While the Dataloop platform gives you different capabilities to organize your data in datasets, folders, and versioning systems, you still need the ability to query your data. This is where our Dataloop Query Language becomes handy.

The Dataloop Query Language allows you to navigate through and sort massive amounts of data and can be used in the SDK as part of your code, as well as in the user interface in the Dataset Browser and in triggers and filters in the FaaS and Pipelines.


DQL Structure

Every DQL query has the following components:

  • Resource : The target resource for the query. The resource can be items or annotations.
  • Filter: The filter includes attributes and logical operators to filter items.


When using the DQL in the SDK, additional fields such as sort, page, and pageSize can be defined to sort the data that is returned from the query.

  • sort: The properties and order by which results are sorted. Sort is set by default to include the attributes "type": “ascending” and "createdAt": “descending” (i.e., sort results by item type in ascending order and sort each item type by the date in which it was created in descending order – from newest to oldest).
  • page: The page offset of the results (i.e., how many pages of the results should be skipped before presenting the results). The default value is 0.
  • pageSize: The number of items per page. In the SDK, the default value is 1000 items per page.

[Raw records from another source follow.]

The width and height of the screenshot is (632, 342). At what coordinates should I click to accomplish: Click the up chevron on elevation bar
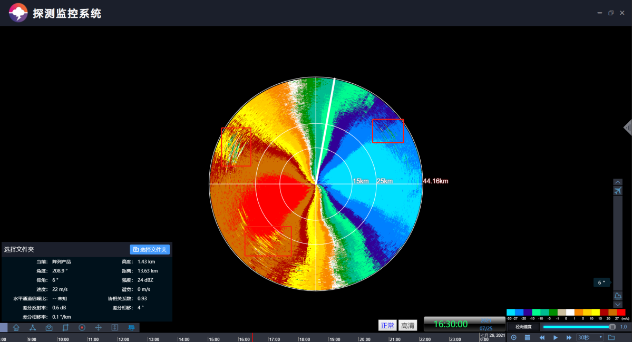[x=618, y=182]
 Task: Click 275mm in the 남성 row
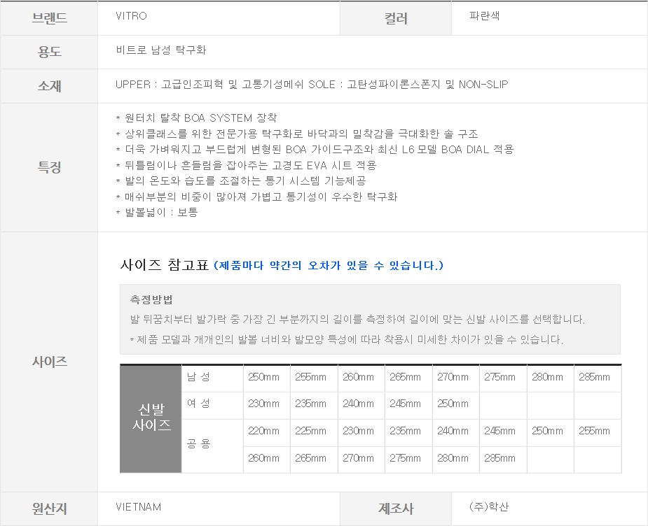pos(499,377)
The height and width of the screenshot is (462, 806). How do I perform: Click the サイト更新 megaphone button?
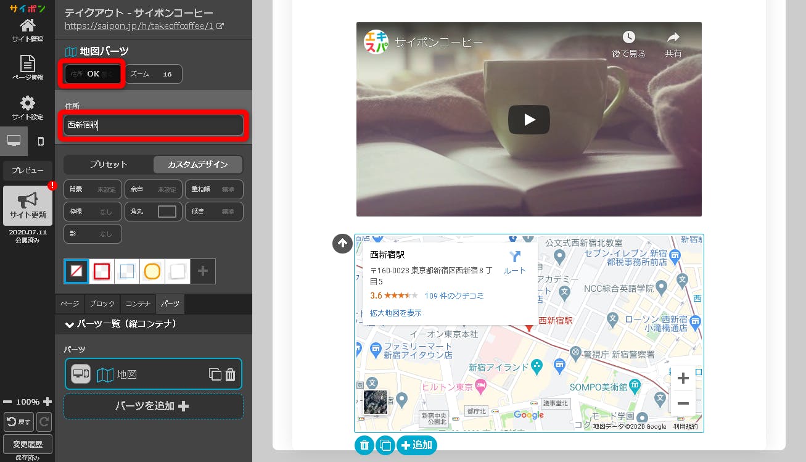[x=27, y=205]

Sorting and Pagination in the UI

For sorting and pagination of data in the UI, use the details view.

For example, the following query executed in the DQL Editor in the Dataset Browser will return only items that

  • are of type file
  • are not hidden
  • have the attribute “createdAt'' greater than Jan 1, 2022
  • and have the attribute “mimetype” set to “video*” (the wildcard character * makes this query search for any format of video – video/webm, video/mkv, etc.).
{
	"filter": {
		"$and": [{
			"createdAt": {
				"$gt": "2022-01-01T00:00:00.000Z"
			}
		}, {
			"metadata.system.mimetype": {
				"$eq": "video*"
			}
		}, {
			"hidden": false
		}, {
			"type": "file"
		}]
	}
}

In this case, as the query was executed in the DQL Editor in the Dataset Browser, the system sets the "resource" to be “items”, "page": 0, "pageSize": 100, "sort" : {type: “ascending”, createdAt: “descending”}.

The "$and" array tells the system to apply the AND logical operator to the query fields within the array.


DQL Format

The query is written in JSON format: { }

JSON

JSON is a minimal text-based data exchange format that is used primarily to transmit data between a server and web application.
To learn more about JSON click here.

Data Types

The DQL uses the following data types:

  • string: surround string constants with double quotes, e.g., "hello world"
  • number: floating point and integer
  • boolean: boolean variables are true or false
  • array: collection of elements, e.g., [ "item1", "item2" ]
  • null: no value

Operators

DQL uses the following logical operators in the following format:

  • AND: “$and”
  • OR: “$or”
  • Exists: "$exists": true or false
  • Equal: "$eq": "value"
  • Equal not case sensitive (for strings): "$ieq": "value"
  • Not equal: "$ne": "value"
  • Greater than: "$gt": "value"
  • Greater than or equal: "$gte": "value"
  • Less than: "$lt": "value"
  • Less than or equal: "$lte": "value"
  • Field List Matching: "$in": ["option-1", "option-2"]
  • Wildcard characters: * (representing zero or more characters) and ? (representing 1 character)


More on operators here.


DQL Query

The following DQL attributes can be used in queries to filter and sort data. To learn more about the item JSON fields that the DQL queries, click here.

resource

Specifies the resource to be queried.
"resource": "items" | "annotations"

filter

Specifies the filter to be applied and may include a combination of field values and operators.
"filter": {...},

For example, to get all items named “foo” with extension “bar” in the dataset root folder, run this query in the DQL Editor:

{
    "filter": {
        "$and":[{
            "hidden":false
        }, {
            "filename": {
                "$eq":"/foo.bar"
            }}, {
            "type":"file"
        }]}}
Note

You need to add the relative path before the filename. For example, if you wish to filter for items named “foo” with extension “bar” in the subfolder “test,” you would write “filename”: { “$eq”: “/test/foo.bar”} in the example above.

join

[optional field]
Filters a resource by another resource, for example, items by the items' annotations.
"join": { "filter": {...},
"on": {...}},

For example, if you filter items in the dataset by annotation type box, you will see the DQL Editor produce the following query:

{
    "filter": {
        "$and":[{
            "hidden":false
        }, {
            "type":"file"
        }]},"join": {
        "filter": {
            "$and":[{
                "type": {
                    "$in":["box"]}}]},"on": {
            "resource":"annotations","local":"itemId","forigen":"id"
        }}}

The field "local" is the key on the joined resource (e.g., annotations).
The field "forigen" is the key on the returned resource (e.g., items).

DQL in the SDK

To learn more about filtering and DQL queries in the SDK, click here.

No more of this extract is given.